Table 1. Number of individuals with (S) or without (R) anthracnose lesions on detached leaves from Citrullus lanatus, Citrullus colocynthis, Cucumis melo and Cucurbita moschata drop inoculated with race 1 and race 2 isolates and maintained in a moist, illuminated polycarbonate chamber.
Observed: Race 1 |
Lesion Sizez |
Sample SDy |
Observed: Race 2 |
Lesion Sizez |
Sample SDy |
|
Parents and Checks |
R:Sw |
R:Sw |
||||
| New Hampshire Midget (A) | 3:8 | 1.46 | 0.79 | 6:5 | 0.48 | 0.15 |
| PI 299379 (B) | 20:0 | 0 | 0 | 19:1 | 0.50 | 0 |
| PI 189225 (C) | 15:1 | 2.60 | 0 | 15:1 | 3.20 | 0 |
| C. colocynthis ‘R309’ (D) | 1:5 | 1.02 | 0.96 | 2:4 | 0.90 | 0.73 |
| ‘Edisto’ muskmelon | 1:8 | 0.57 | 0.39 | 9:0 | 0 | 0 |
| ‘Butternut’ squash | 5:0 | 0 | 0 | 5:0 | 0 | 0 |
| Progeny | ||||||
| AxB | 7:3 | 0.70 | 1.04 | 8:2 | 1.10 | 1.13 |
| A(AxB) | 5:7 | 1.29 | 0.94 | 10:1 | 0.40 | 0 |
| (AxB)A | 13:13 | 1.22 | 1.07 | 21:5 | 1.40 | 0.99 |
| B(AxB) | 22:14 | 1.42 | 0.79 | 19:17 | 2.28 | 1.27 |
| (AxB)B | 40:27 | 1.15 | 1.38 | 55:12 | 0.60 | 0.42 |
| (AxB)F2 | 34:26 | 0.54 | 0.48 | 44:16 | 0.43 | 0.29 |
| AxC | 11:5 | 0.55 | 0.25 | 13:3 | 0.40 | 0.08 |
| A(AxC) | 11:6 | 1,58 | 0.68 | 9:8 | 1.98 | 1.25 |
| (AxC)A | 20:16 | 2.70 | 1.18 | 12:13 | 1.70 | 1.05 |
| (AxC)C | 29:6 | 3.52 | 1.39 | 33:2 | 1.55 | 1.06 |
| (AxC)F2 | 22:11 | 1.50 | 1.57 | 28:5 | 2.40 | 1.76 |
| AxD | 6:7 | 1:57 | 1.04 | 10:3 | 0.40 | 0.14 |
| (AxD)A | 1:0 | 0 | 0 | 1:0 | 0 | 0 |
| (AxD)F2 | 5:37 | 2.19 | 0.90 | 24:18 | 1.34 | 0.62 |
| BxC | 16:0 | 0 | 0 | 14:2 | 1.05 | 0.64 |
| CxB | 10:1 | 0 | 0 | 10:0 | 0 | 0 |
| (BxC)B | 30:2 | 1.80 | 2.12 | 32:0 | 0 | 0 |
| (BxC)C | 32:0 | 0 | 0 | 32.0 | 0 | 0 |
| C(BxC) | 39:1 | 0.90 | 0 | 38.2 | 0.50 | 0.28 |
| (BxC)F2 | 30:1 | 0.5 | 0 | 31.0 | 0 | 0 |
| DxB | 8:6 | 1.85 | 2.41 | 12:2 | 2.80 | 3.39 |
| D(DxB) | 2:2 | 1.60 | 1.84 | 4:0 | 0 | 0 |
| B(DxB) | 33:4 | 3.10 | 3.54 | 34:3 | 2.00 | 0 |
| (DxB)B | 15:1 | 0.40 | 0 | 14:2 | 1.00 | 0 |
| DxC | 16:0 | 0 | 0 | 16:0 | 0 | 0 |
| C(DxC) | 17:0 | 0 | 0 | 17:0 | 0 | 0 |
| (DxC)C | 33.2 | 1.15 | 0.21 | 35:0 | 0 | 0 |
| D(DxC) | 16.0 | 0 | 0 | 13:3 | 0.35 | 0.07 |
| (DxC)D | 6:0 | 0 | 0 | 2:4 | 0.88 | 0.76 |
z Lesion size in millimeters.
y Sample standard deviation, using n-1 weighting.

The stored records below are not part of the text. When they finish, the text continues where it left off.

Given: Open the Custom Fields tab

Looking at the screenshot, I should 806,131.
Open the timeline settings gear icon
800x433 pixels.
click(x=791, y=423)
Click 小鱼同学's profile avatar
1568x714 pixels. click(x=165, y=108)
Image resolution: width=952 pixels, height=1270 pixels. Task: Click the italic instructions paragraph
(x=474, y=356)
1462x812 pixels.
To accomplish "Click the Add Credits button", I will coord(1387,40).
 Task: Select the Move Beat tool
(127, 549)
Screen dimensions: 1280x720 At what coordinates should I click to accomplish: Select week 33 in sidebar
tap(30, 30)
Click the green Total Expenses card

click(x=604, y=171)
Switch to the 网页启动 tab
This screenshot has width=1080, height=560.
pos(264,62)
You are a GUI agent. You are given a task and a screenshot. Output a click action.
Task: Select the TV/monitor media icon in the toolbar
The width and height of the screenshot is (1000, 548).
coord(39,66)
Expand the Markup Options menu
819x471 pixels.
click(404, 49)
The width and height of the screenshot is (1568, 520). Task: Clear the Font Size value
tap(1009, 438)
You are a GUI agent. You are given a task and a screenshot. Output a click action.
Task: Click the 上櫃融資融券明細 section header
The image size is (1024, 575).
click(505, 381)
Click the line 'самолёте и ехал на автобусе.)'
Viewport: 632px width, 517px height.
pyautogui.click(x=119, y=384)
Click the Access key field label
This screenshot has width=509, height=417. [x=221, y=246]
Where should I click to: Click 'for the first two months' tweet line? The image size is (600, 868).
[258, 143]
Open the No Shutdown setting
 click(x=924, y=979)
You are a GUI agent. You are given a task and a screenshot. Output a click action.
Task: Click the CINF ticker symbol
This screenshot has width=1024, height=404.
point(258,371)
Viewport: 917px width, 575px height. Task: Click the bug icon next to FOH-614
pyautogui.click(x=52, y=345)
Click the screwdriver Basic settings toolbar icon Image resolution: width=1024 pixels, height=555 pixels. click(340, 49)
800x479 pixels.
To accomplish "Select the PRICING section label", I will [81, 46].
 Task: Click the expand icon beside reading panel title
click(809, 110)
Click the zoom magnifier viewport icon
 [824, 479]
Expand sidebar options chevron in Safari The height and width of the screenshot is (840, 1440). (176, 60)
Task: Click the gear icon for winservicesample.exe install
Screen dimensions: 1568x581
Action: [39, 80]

w Plants with leaves with lesions after inoculation were classified as “susceptible”, and the mean lesion size of susceptible plants and the associated SSD are recorded here.
Literature Cited
- Henderson, W.R. and S.F. Jenkins, Jr. 1977. Resistance to anthracnose in diploid and polyploid watermelons. J. Amer. Soc. Hort. Sci. 102(6):693-695.
- Love, S.L. and B.B. Rhodes. 1988. Single gene control of anthracnose resistance in Citgrullus ? Cucurbit Genetics Coop. Rpt. 12:5-6.
- Love, S.L. and B.B. Rhodes. 1991. R309, a selection of Citrullus colocynthis with multigenic resistance to Colletotrichum lagenarium race 2. Cucurbit Genetics Coop. Rpt. 14:92-96.
- Suvanprakorn, K. and J.D. Norton. 1980. Inheritance of resistance to race 2 anthracnose in watermelon. J. Amer. Soc. Hort. Sci. 105:862-865.